Повествователь подчеркивал: «Миха проходил, как насекомое, последнюю стадию метаморфоза: смерть Анны Александровны вынуждала его стать окончательно взрослым» [12:105]. Но «взрослые» особи обладают изощренным эгоизмом, они умеют лавировать среди неприятностей, как Илья. Миха с его кротким сердцем не способен на такой эгоизм. Он пришел к самоубийству, отчаявшись разрешить узел проблем, никого из его ближних не мучая. Его добровольный уход из жизни произошел не из гордости (как бунт Ивана Карамазова), а от тупиковости ситуации: он другим путем не мог спасти жену, дочку и своих близких. Его чуткое сердце не смогло вместить жалость ко всем, кто страдает, кто обижен, кто нуждается в его помощи (как дочка Мустафы Айше).
Миха сопоставляет при этом задуманное им самоубийство с подвигом Иисуса, что подтверждает его полное непонимание смысла христианства и крестоношения. Миха думает: «Ведь именно в тридцать три года Иисус совершил поступок, подтвердивший его абсолютную взрослость он добровольно отдал свою жизнь за идею, которая вообще-то не вызывала у Михи большого сочувствия – за чужие грехи» [12:541].
Поошибочному убеждению персонажа, быть взрослым – это значит распоряжаться самим собой. Действительно, не детскость, а атеистическое мышление привело чувствительного Миху к подобной трагедии.
И хотя повествователь изображает смерть Михи, как полет крылатого существа, оставившего на земле пустой гроб, явная аллюзия на воскресение Христа, но читатель не может не понимать, что этот минутный полет героя к земле ведет в вечный мрак, во тьму, и такой конец жизни никак и ни в каком смысле нельзя назвать спасительным.

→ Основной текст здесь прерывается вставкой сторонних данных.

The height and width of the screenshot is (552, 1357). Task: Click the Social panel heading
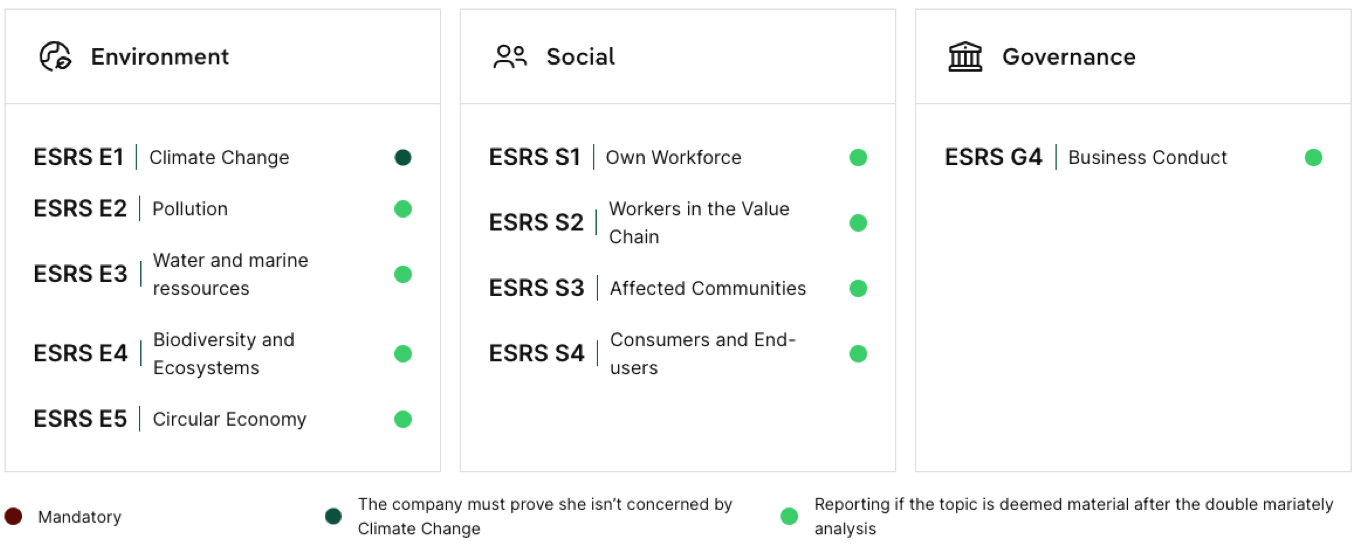(581, 57)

Важные символы «лестница» и «тень» в романе «Лестница Якова» (2015г.) вписываются в концепт «убогая правда». В прозе 2000-х годов (романы «Зеленый шатер» и «Лестница Якова»).Прецедентные феномены, ставшие словами-сигналами, выражающими авторское мировоззрение, позволяют заметить некоторое несоответствие развития сюжета и авторской трактовки образов (например, Михи, Тамары). Очевидно, это связано с особенностями меняющегося отношения Л.Е. Улицкой проблемам религии и динамикой мировоззрения современного писателя.
Таким образом, изучив произведения Л.Е. Улицкой 1990 -2015 годов, относящихся к разным эпическим жанрам (рассказ, повесть и роман), можно увидеть, что прецедентные феномены, выполняющие функции слов-сигналов (знаков-символов), используются писательницей в качестве концептуальных для всего художественного текста интертекстуальных символических метафор (фольклорных, библейских, литературных), напрямую четко выражающих авторское мировидение.